The day’s catch of garbage from an island off the coast was carried in for disposal ashore during last weekend’s national beach clean-up campaign. PHOTO: Hold Norge Rent

“I found a lot of plastic from boat ropes, which can break up into small pieces and spread, with the risk that fish and birds may eat them,” Prime Minister Erna Solberg told newspaper Aftenposten as she picked up trash last weekend on the Fløksand beach in Meland, not far from her hometown of Bergen on the West Coast.

“Many of the children found hypodermic needles, which is typical waste from a large city like Bergen,” Solberg continued. “And we found a door from a safe. We found many strange things.”

So did the thousands of others who fanned out from Svalvard in the far north to Sarpsborg in the south. The beach clean-up climaxed a week of such operations, with a record 3,000 events registered and the crown couple taking part in the southern coastal town of Risør. This year’s main event took place in Haugesund, strategically located between Stavanger and Bergen and known as a center for fishing, offshore and other maritime-related businesses.

Perhapst the biggest catch of all: A car that someone had dumped in the sea near Haugesund. PHOTO: Strandryddedagen 2018

Ola Elvestuen, Norway’s new government minister in charge of climate and environmental issues, was in Haugesund to launch the main events that included hoisting up an old car that someone had simply dumped in the sea. Elvestuen called trash in the sea “probably the world’s biggest environmental problem that’s growing rapidly. It’s a huge job to turn things around.”

Public consciousness of the hazards of plastics, especially in the seas, has risen dramatically since a dead whale washed up in Norway and was found to have its belly full of plastics that likely killed it. Elvestuen claimed that 8 million tons of plastics land in the seas every year.

That’s why it was important to mobilize so many people, local organizations, businesses and not least the government to get involved. Solberg’s government is allocating another NOK 130 million (USD 16.2 million) in funding to help prevent marine pollution from trash, bringing the total this year to NOK 280 million. Some of the money will be used to support international efforts and concrete clean-up campaigns. News bureau NTB reported that the US-based Ocean Conservancy’s programs now involve nearly 10 million people in 150 countries.

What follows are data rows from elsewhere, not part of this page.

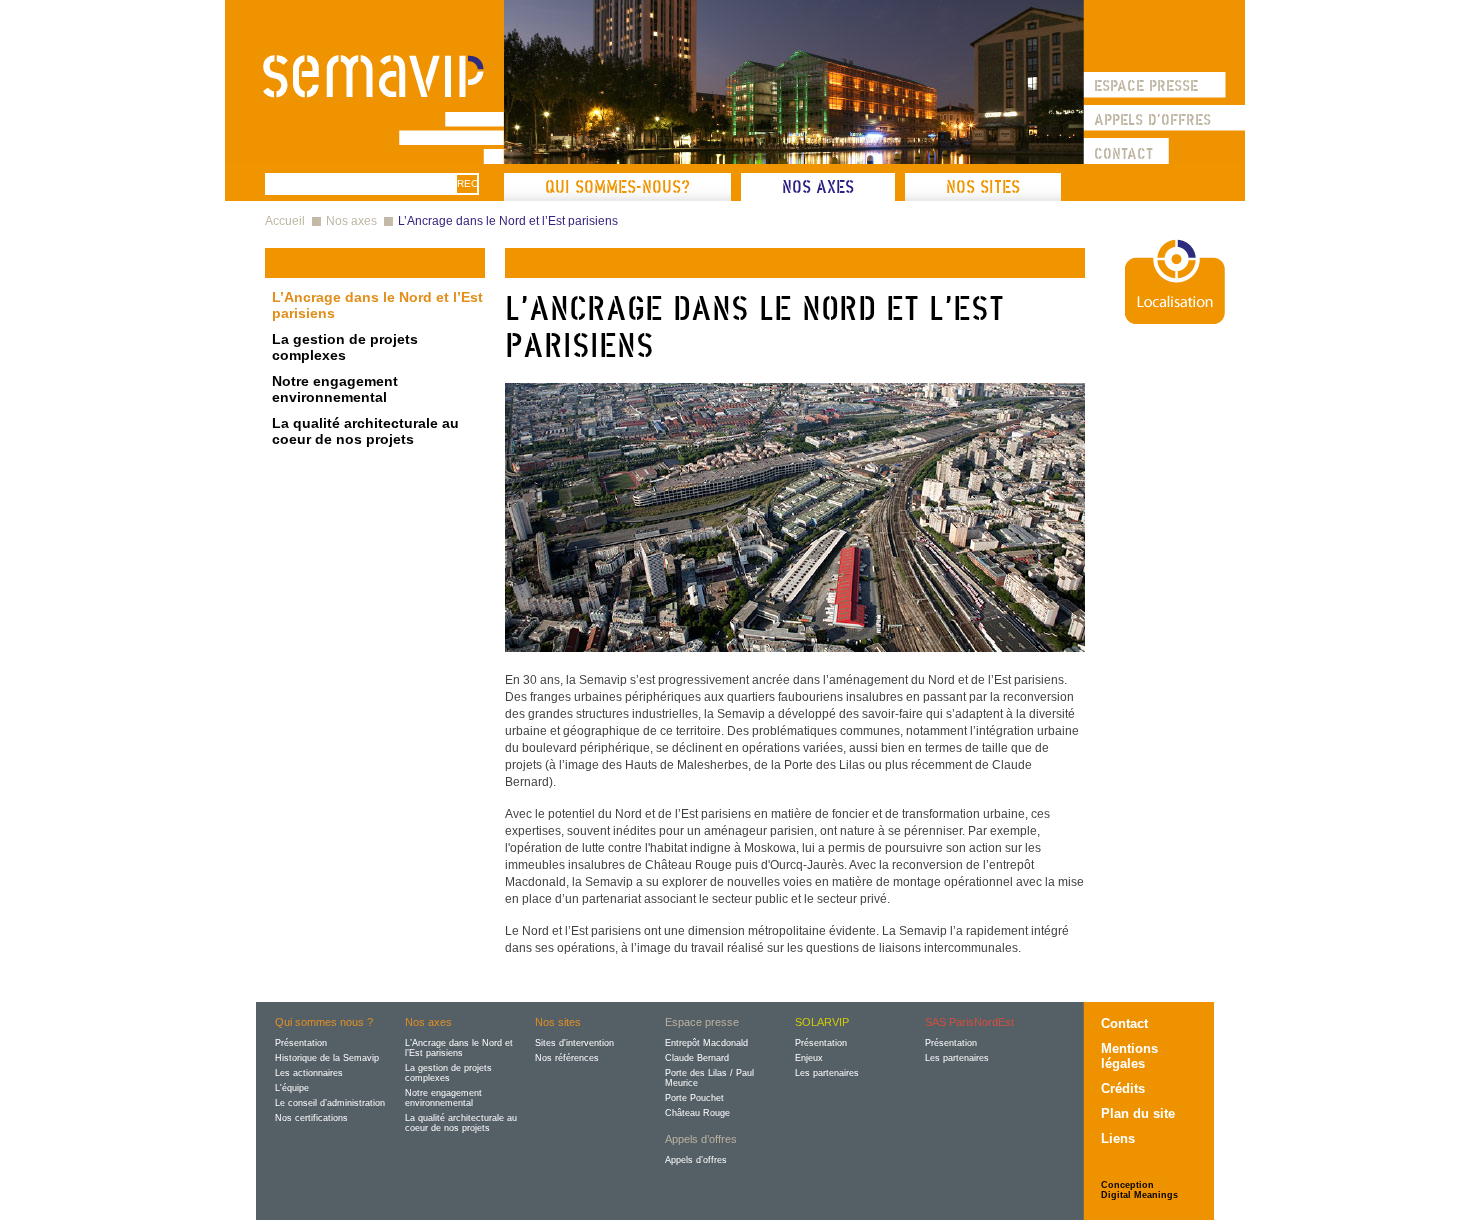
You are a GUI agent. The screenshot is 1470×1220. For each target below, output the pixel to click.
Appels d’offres (696, 1160)
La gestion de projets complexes (345, 347)
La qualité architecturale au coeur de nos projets (365, 431)
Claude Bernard (697, 1058)
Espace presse (1146, 85)
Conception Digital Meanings (1139, 1190)
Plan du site (1138, 1113)
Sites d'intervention (574, 1043)
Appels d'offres (1152, 119)
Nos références (567, 1058)
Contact (1123, 153)
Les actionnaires (309, 1073)
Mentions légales (1129, 1056)
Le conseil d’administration (330, 1103)
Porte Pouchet (694, 1098)
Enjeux (809, 1058)
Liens (1118, 1138)
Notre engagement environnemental (335, 389)
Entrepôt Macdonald (706, 1043)
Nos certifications (311, 1118)
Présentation (301, 1043)
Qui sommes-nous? (617, 186)
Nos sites (983, 186)
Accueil (285, 221)
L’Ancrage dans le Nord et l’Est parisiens (508, 221)
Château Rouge (697, 1113)
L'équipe (292, 1088)
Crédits (1123, 1088)
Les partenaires (827, 1073)
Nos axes (818, 186)
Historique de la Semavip (327, 1058)
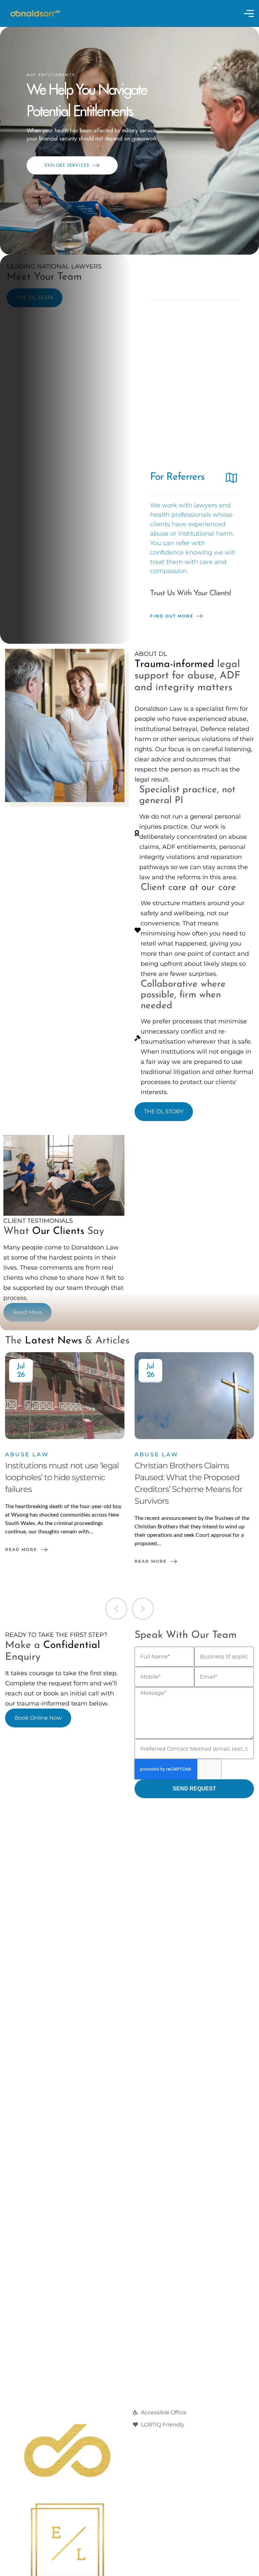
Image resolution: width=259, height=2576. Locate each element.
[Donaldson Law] (35, 13)
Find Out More (171, 615)
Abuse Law (27, 1454)
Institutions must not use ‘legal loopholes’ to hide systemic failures (62, 1477)
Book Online (169, 429)
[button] (116, 1609)
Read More (21, 1549)
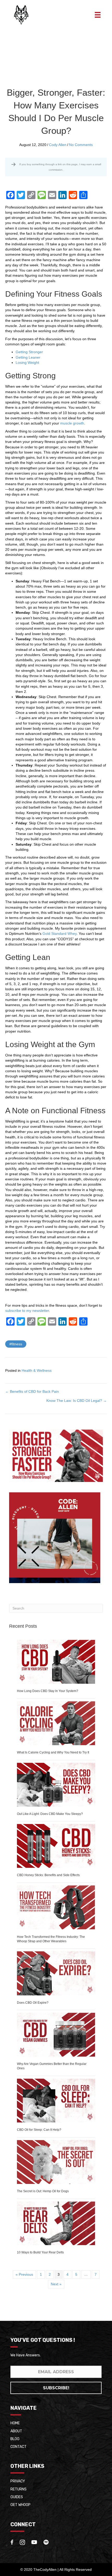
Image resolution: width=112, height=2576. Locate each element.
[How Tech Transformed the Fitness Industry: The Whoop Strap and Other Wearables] (56, 1907)
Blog (15, 2439)
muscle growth (72, 423)
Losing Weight (27, 362)
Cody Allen (57, 145)
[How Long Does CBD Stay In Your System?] (56, 1661)
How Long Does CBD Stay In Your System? (47, 1691)
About (16, 2431)
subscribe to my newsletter (27, 1310)
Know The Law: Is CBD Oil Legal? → (76, 1400)
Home (15, 2423)
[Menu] (97, 14)
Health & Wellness (37, 1370)
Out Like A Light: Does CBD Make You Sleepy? (50, 1814)
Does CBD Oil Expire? (32, 2002)
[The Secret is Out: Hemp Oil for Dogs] (56, 2162)
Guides (16, 2497)
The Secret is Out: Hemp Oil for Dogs (43, 2191)
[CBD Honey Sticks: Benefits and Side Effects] (56, 1846)
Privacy (17, 2481)
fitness (16, 1344)
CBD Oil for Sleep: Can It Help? (39, 2130)
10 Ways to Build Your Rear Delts (40, 2252)
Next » (56, 2284)
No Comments (81, 145)
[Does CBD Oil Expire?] (56, 1973)
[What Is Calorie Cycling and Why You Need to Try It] (56, 1723)
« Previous (24, 2274)
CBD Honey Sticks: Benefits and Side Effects (48, 1875)
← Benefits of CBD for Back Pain (32, 1391)
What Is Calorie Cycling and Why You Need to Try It (53, 1752)
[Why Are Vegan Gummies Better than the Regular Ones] (56, 2034)
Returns (18, 2489)
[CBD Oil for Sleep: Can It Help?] (56, 2100)
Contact (18, 2447)
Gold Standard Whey (59, 933)
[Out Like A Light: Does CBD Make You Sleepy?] (56, 1784)
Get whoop (20, 2505)
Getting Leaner (28, 357)
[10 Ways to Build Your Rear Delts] (56, 2223)
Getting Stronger (29, 352)
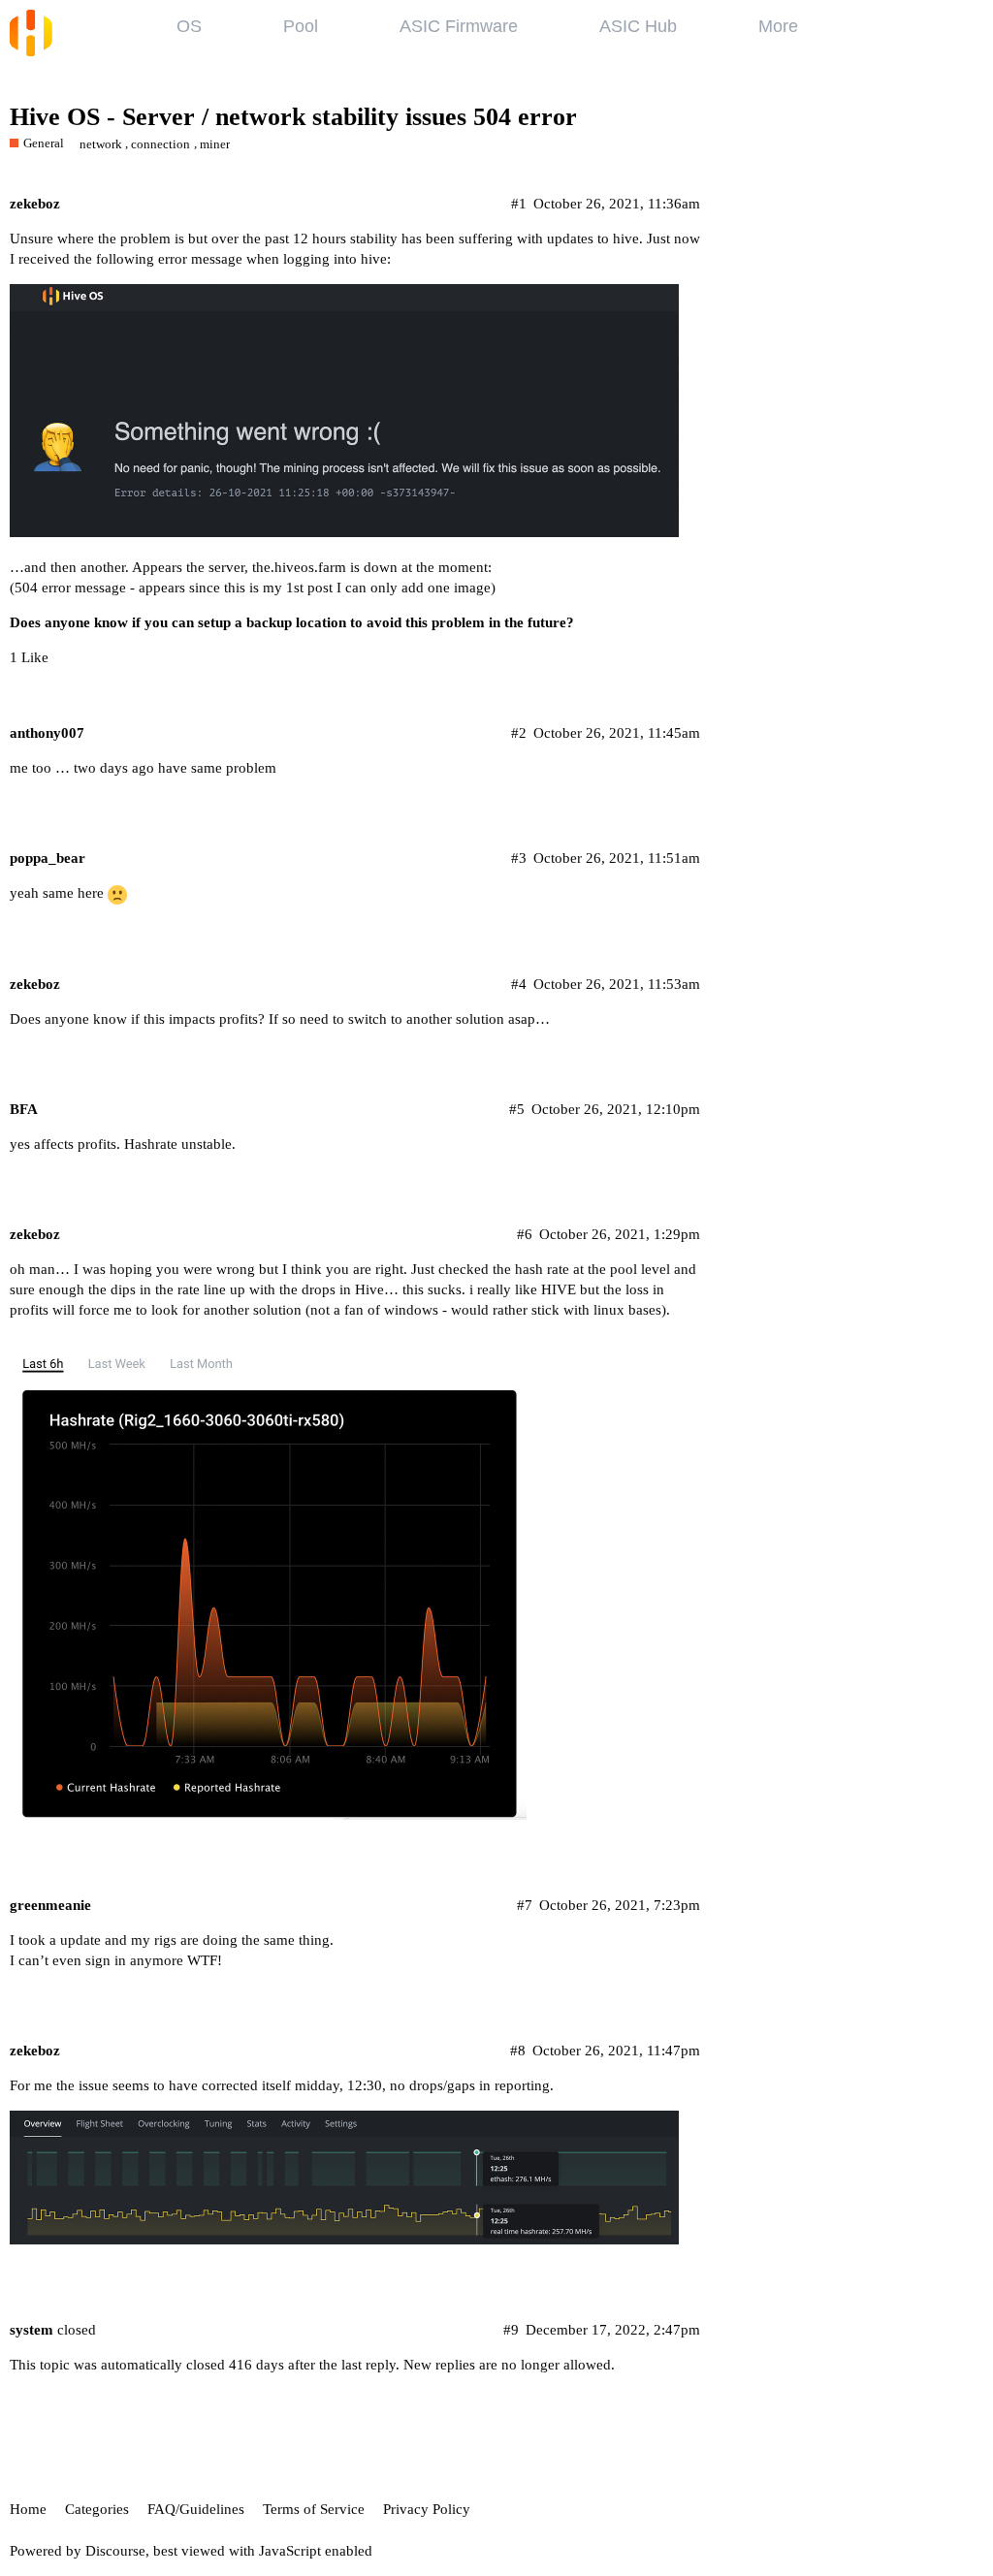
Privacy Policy (426, 2509)
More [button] (778, 26)
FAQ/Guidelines (195, 2509)
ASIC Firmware (459, 26)
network (101, 144)
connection (160, 144)
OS (189, 26)
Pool (300, 26)
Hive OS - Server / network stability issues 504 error (293, 117)
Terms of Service (314, 2509)
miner (215, 144)
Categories (97, 2509)
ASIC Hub (638, 26)
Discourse (115, 2551)
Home (28, 2509)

This year’s “Nordic Coastal Clean-Up” found around 14,000 plastic bottles, 11,000 Q-tips, 3,000 plastic tobacco boxes and 900 discarded fishing nets. Kine Martinussen of Hold Norge Rent (Keep Norway Clean), the organization that organized the beach-cleaning efforts in Norway, said she thinks Norwegians have responded so enthusiastically to clean-up efforts because the sea is such a large part of life in Norway. “It really engages everyone,” she told newspaper Dagsavisen. “It’s nice to be part up cleaning up this problem.”

More programs loom, with clean-up events to be slated all year long. Martinussen pointed to one planned this autumn, “to clean up our forests before the snow falls” and another next spring “before the birds return.”